Azure staging (Atlas)

The persistent staging env (vm-sv0-staging-1 in rg-sv0-staging) is Atlas-only, DB sv0_staging on the sv0-staging Atlas cluster. The connection string lives in /etc/sv0/app.env on the VM and in the staging GitHub Environment secret MONGODB_URI.

The laptop path does not work — Atlas only accepts connections from allowlisted IPs. Per sv0-infrastructure/envs/staging/terraform.tfvars, persistent staging reaches Atlas via the shared NAT static egress IP, allowlisted on the project (the staging_atlas_ip_allowlist / drill_ip_allowlist vars are for the ephemeral drill cluster only, default off). The staging VM's egress is allowlisted; an operator laptop is not, so a direct connection fails with:

MongoNetworkError: ... tlsv1 alert internal error ... SSL alert number 80

That TLS-alert-80 is Atlas's signature for source IP not in the access list — not a credential or cluster problem (the staging app connects fine from the VM). Note envs/prod/terraform.tfvars shows 0.0.0.0/0, but the live allowlist is restrictive — treat the live behaviour as authority and assume IaC drift, do not trust the checked-in 0.0.0.0/0.

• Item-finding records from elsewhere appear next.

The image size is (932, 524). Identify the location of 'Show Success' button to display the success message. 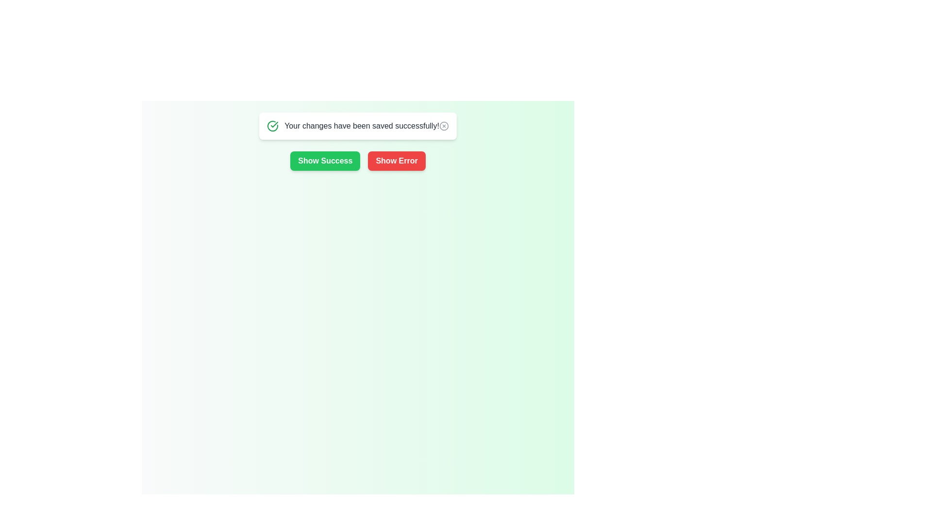
(325, 160).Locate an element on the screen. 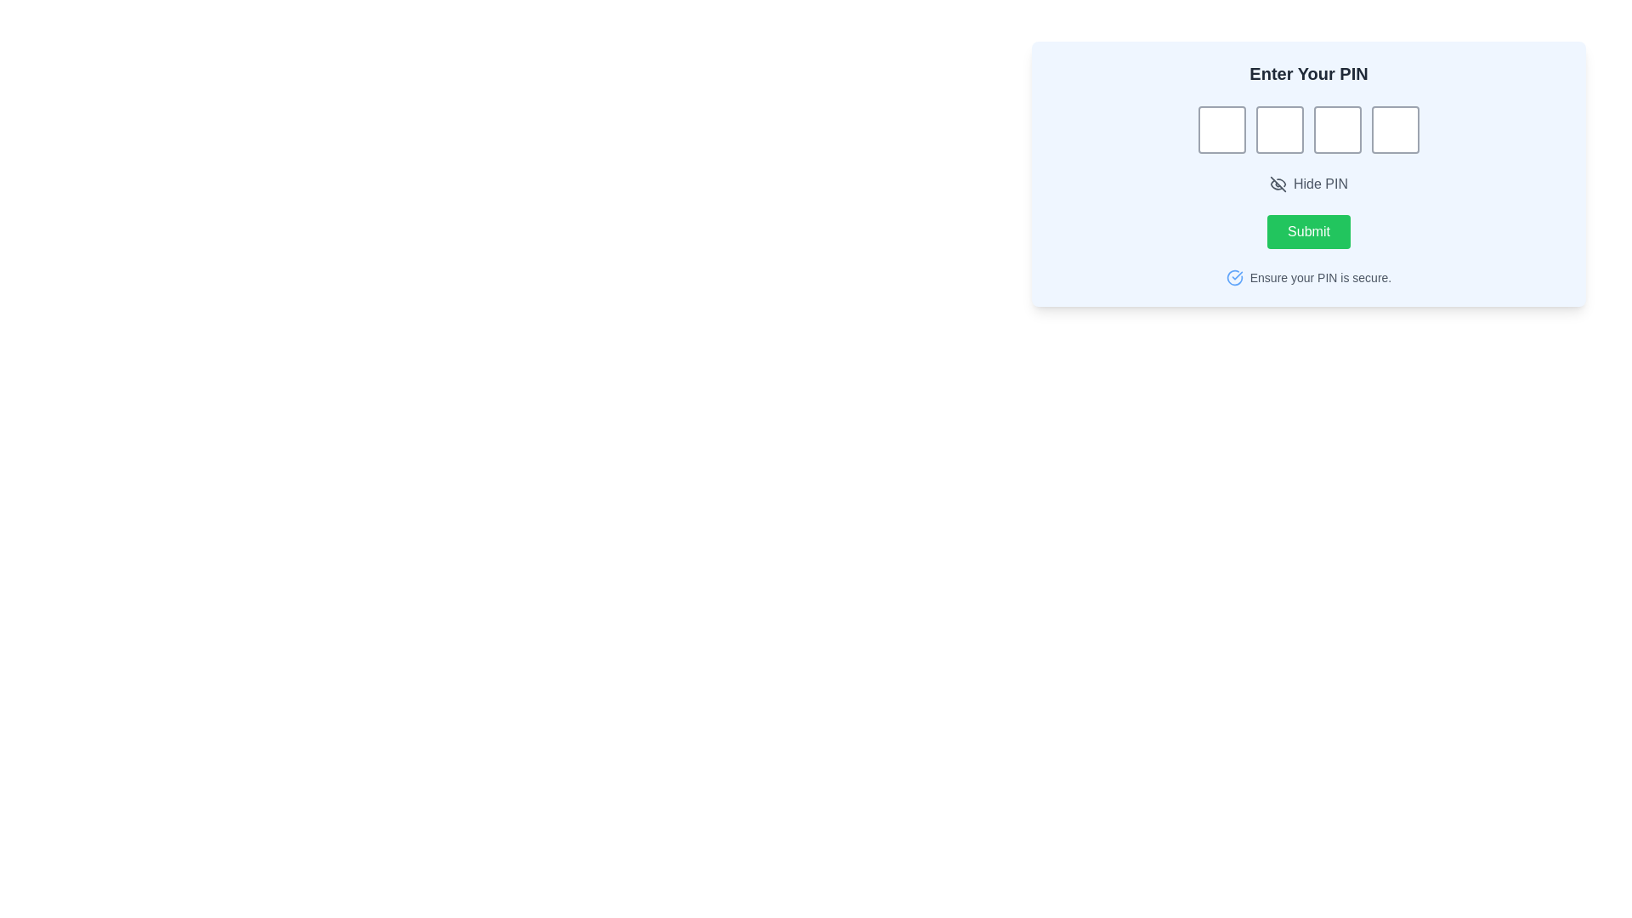  the 'Hide PIN' toggle button located in the second row of the PIN entry interface is located at coordinates (1308, 173).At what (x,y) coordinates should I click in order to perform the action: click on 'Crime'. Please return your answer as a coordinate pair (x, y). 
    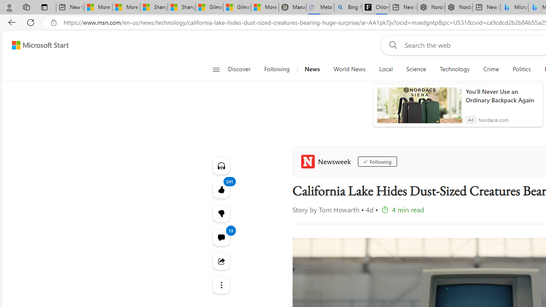
    Looking at the image, I should click on (491, 69). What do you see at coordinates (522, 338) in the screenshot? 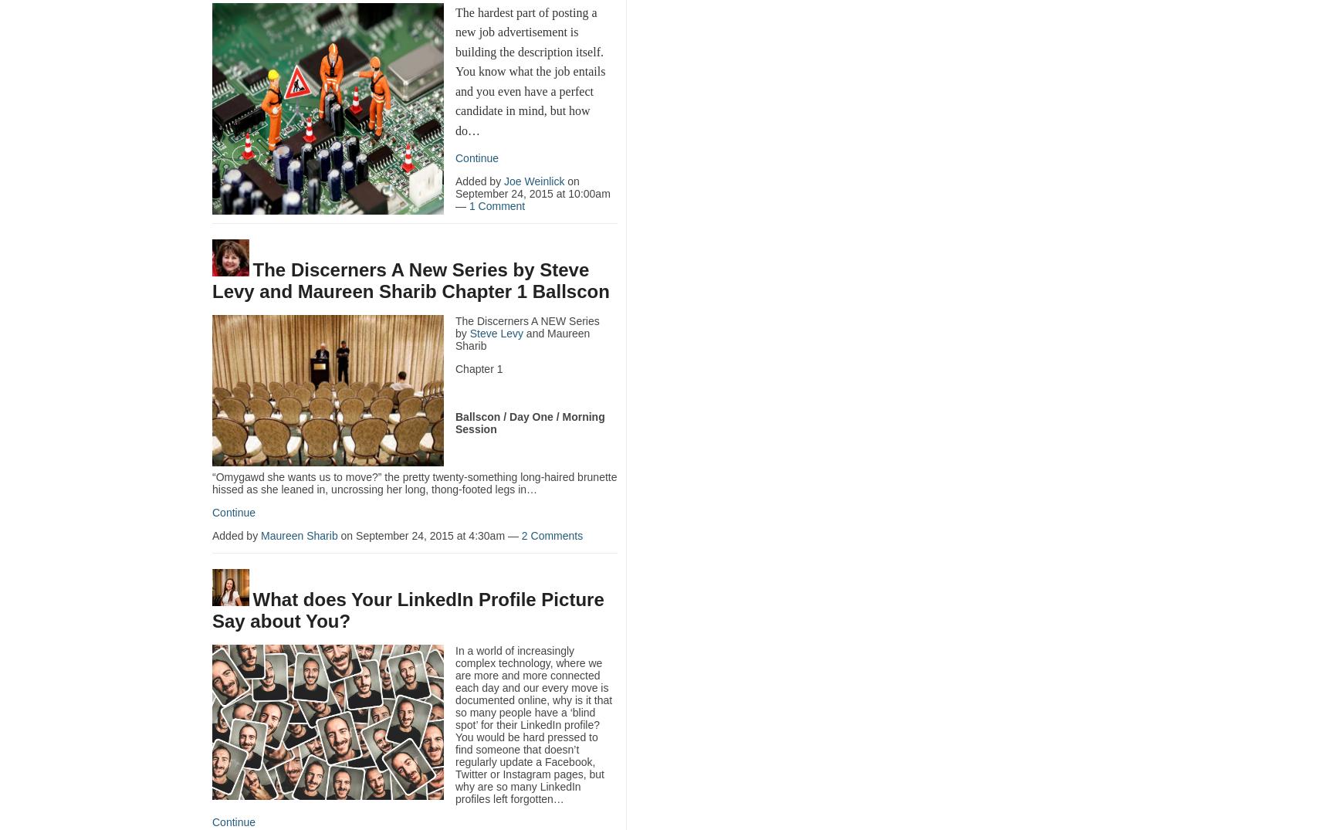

So reconcile staging from an allowlisted context, not a laptop. Two practical options:

# A. Read-only dry-run / introspection from the VM (allowlisted), via the running api container:
az vm run-command invoke -g rg-sv0-staging -n vm-sv0-staging-1 --command-id RunShellScript \
--scripts 'docker exec sv0-api node -e "const {MongoClient}=require(\"mongodb\");(async()=>{const c=new MongoClient(process.env.MONGODB_URI);await c.connect();console.log(JSON.stringify(await c.db(process.env.MONGODB_DB).collection(\"tenants\").find({},{projection:{_id:0,slug:1,display_name:1,tenant_class:1,status:1}}).toArray()));await c.close();})()"' \
--query "value[0].message" -o tsv

# B. To actually reconcile: add the operator IP to the LIVE staging allowlist (resolve the
# IaC drift first), then run scripts/apply-canonical-tenants.ts from the laptop; or run it
# from a CI runner / the VM whose egress is already allowlisted.

Staging already holds all 6 canonical tenants (it is not create-first) — so it is reconcile-only, just from the right network.

First reconciliation (2026-05-20)

Order: dev → dev-azure → staging — dry-run and read the report before every --apply.

All three non-prod envs turned out to already hold the 6 canonical slugs (no rename, no create needed — just identity drift). The drift was nearly identical everywhere, because the demo-w1 seed created the row with display_name = the slug and $setOnInsert never corrected it once the const set "Demo W1".

envDBdrift foundapplied
Hetzner devsv0_platformdemo-w1 display_name "demo-w1""Demo W1"✅ → 6 in sync
Azure devsv0_devdemo-w1 display_name; securityv0-internal status "evaluation""internal"✅ → 6 in sync
Azure stagingsv0_stagingdemo-w1 display_name only✅ applied VM-side via az (laptop is allowlist-blocked) → 6 in sync

Production

Not covered by routine reconciliation. app.securityv0.com uses a different WorkOS app (powerful-falcon-83) and is customer-facing; apply only with explicit approval, same dry-run-first procedure, extra care on status. The full cross-env auto-promotion provisioner is deliberately deferred (see the design note sv0-platform .scratch/design-notes/2026-05-19-tenant-provisioning-promotion.md); this runbook is the manual interim.